De goede misdadiger richt zich uiteindelijk direct tot Jezus, en smeekt om zijn hulp: “Jezus, denk aan mij, wanneer Gij in uw Koninkrijk gekomen zijt” (Lc. 23,42). Hij noemt Hem bij de naam, “Jezus”, vertrouwelijk, en zo geeft hij aan wat die naam betekent: ‘de Heer redt’, dat betekent de naam ‘Jezus’.

Een voorbeeld

Deze man vraagt Jezus om aan hem te denken. Wat een tederheid zit er in die zin, wat een menselijkheid! Het is de behoefte van het menselijk wezen om niet verlaten te worden, dat God hem altijd nabij is.

Op deze wijze wordt een terdoodveroordeelde het voorbeeld van een christen die zich toevertrouwt aan Jezus.

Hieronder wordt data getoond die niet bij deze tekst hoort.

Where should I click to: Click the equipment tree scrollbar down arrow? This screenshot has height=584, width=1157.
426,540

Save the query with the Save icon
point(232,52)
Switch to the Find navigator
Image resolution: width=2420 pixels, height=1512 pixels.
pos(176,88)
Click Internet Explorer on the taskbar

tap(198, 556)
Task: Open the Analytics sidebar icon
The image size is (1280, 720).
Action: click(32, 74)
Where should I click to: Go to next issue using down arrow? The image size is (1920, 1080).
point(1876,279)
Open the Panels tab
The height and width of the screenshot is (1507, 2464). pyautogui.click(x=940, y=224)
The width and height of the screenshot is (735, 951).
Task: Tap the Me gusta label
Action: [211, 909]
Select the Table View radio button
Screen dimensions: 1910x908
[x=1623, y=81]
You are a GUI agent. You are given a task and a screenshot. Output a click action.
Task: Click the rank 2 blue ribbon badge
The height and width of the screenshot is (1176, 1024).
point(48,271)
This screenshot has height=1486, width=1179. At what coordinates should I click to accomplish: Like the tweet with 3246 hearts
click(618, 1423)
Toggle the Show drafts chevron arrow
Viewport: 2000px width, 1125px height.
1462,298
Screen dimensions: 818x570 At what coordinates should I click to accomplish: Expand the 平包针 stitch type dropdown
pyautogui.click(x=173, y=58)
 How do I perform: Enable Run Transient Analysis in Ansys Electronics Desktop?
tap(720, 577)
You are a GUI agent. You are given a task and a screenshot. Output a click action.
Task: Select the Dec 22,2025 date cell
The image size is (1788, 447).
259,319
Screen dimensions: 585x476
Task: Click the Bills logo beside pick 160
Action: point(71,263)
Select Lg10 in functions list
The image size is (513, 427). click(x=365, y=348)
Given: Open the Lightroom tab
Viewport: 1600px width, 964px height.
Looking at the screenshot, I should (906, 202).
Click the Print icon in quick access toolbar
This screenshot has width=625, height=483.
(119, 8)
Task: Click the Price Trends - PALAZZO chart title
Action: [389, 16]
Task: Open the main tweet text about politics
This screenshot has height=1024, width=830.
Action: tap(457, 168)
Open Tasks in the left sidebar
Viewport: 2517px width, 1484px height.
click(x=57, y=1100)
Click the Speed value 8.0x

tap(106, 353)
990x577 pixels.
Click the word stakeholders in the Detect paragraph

Een terdoodveroordeelde is een voorbeeld voor ons, een voorbeeld voor een mens, voor een christen die zich toevertrouwt aan Jezus; en ook een voorbeeld van de Kerk die in de liturgie heel vaak de Heer aanroept door te zeggen: “Gedenk….gedenk uw liefde…”.

Redden van zondaars

Terwijl de goede misdadiger in de toekomstige tijd spreekt: “Wanneer Gij in uw Koninkrijk gekomen zijt”, laat het antwoord van Jezus niet op zich wachten; Hij spreekt in de tegenwoordige tijd: “Vandaag nog zult gij met Mij zijn in het paradijs” (vers 43).

In het uur van het kruis, bereikt de verlossing van Christus zijn hoogtepunt; en zijn belofte aan de goede misdadiger onthult de vervulling van zijn missie, namelijk het redden van de zondaars.

Aan het begin van zijn dienstwerk, in de synagoge van Nazareth, had Jezus uitgeroepen: “aan de gevangenen hun vrijlating” (Lc. 4,18); in Jericho, in het huis van de openlijke zondaar Zaccheüs, had Hij verklaard dat “de Mensenzoon – ofwel Hijzelf – immers is gekomen om te zoeken en te redden wat verloren was” (Lc. 19,10).

Barmhartigheid

Aan het kruis bevestigt zijn laatste daad de volbrenging van dit verlossende plan. Van begin tot eind heeft Hij zich getoond als de Barmhartigheid, heeft Hij zich getoond als de definitieve en onherhaalbare vleeswording van de liefde van de Vader. Jezus is waarlijk het gezicht van de barmhartigheid van de Vader.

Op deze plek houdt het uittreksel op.